Pregnant After Pregnancy Loss

Pregnancy after pregnancy loss is hard. There is a lot of fear and anxiety, and probably a great deal of asking why. Why did you lose the last baby? What could you do differently to help with this one? With every twinge in your side or pain in your back, you wonder are you going to lose this baby too? These are normal feelings! We want to be able to care for our littles while they are growing inside of us in the same way we want to care for them once they’re earthside. We want to know all the things so that we don’t miss anything important or let something bad happen. You are not alone in those feelings. 


When you have lost hope in having a little life, you ache physically, emotionally and mentally. You want to dream of parenthood but are scared to death to try again. We would encourage you to find other people who have experienced pregnancy loss to share your story, listen to their story, and sit in the grief and fear together. When you have told your story and cried, when you have heard others’ stories and cried with them, you can start to let hope in again. Find people who are willing to hear your hopes, encourage those dreams, and hold space for the moments of fear and concern. 

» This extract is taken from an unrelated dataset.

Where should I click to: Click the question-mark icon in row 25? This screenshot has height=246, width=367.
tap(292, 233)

Some people find it helpful to write out what they are afraid will happen and get it out of their mind. Some people like to document the last pregnancy and all that they felt to help process it all. It can be helpful to have a therapist or close friend to talk through all of those thoughts and feelings or a spouse/partner if they are able to hold space for you and the loss. Everyone feels loss and fear differently, so finding people who meet you where you are is a necessary step for healing. It can allow you to feel more whole and less like a broken person. You are not broken. Sometimes babies don’t make it even when we do everything “right”.

When you realize you are pregnant again, it can be really hard to be excited and to let yourself start falling in love with the little one growing inside of you. Take your time. Cry when you need, be excited when you can and don’t be mad or disappointed with yourself for not having the emotions you want, when you want them. We highly recommend finding a provider you trust and seeing them as soon as you know you’re pregnant to establish prenatal care. Hearing that first heartbeat and your provider telling you the baby is doing well can allow you to begin feeling excited and falling in love with your baby.

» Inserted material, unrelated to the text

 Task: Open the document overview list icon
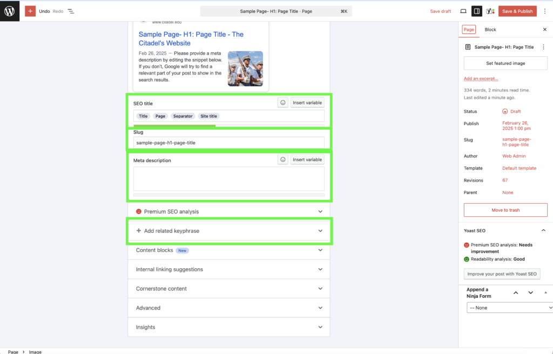[70, 11]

As you go along in your pregnancy, you should prioritize self-care; going for walks in the sunshine, sitting under a tree with a cold lemonade and enjoying the beauty around you. Let it awaken more and more the love and joy and are starting to feel. When you have days where the fear or concern is overwhelming, call a support person or your doula to talk through what you’re feeling. Eat nutritious food and food that brings you joy, stay hydrated, stretch, and take care of your body and mind. Find a yoga group or a walking group to help fill up some of the time that you would be worrying alone. As you get close to the day you lost your last little hope, you may struggle with feelings of fear. Lean on your people and your self-care routine to get you through day by day of your pregnancy.

As you have moments of excitement and joy, fully embrace them. Go buy something for baby you’ve wanted to buy but have been too scared to. Take baby bump pictures, read a story to baby, or document your moment of happiness. As you have more and more of those feelings, your documentation or preparing for baby will be full and wonderful. Have those people who are walking with you celebrate this upcoming little life with a baby shower or something fun. Take pictures, write the memories down and enjoy these exciting moments. 

It’s okay to hold both joy and fear as your pregnancy progresses. We see you and are here to support you through both your past loss and your future pregnancy!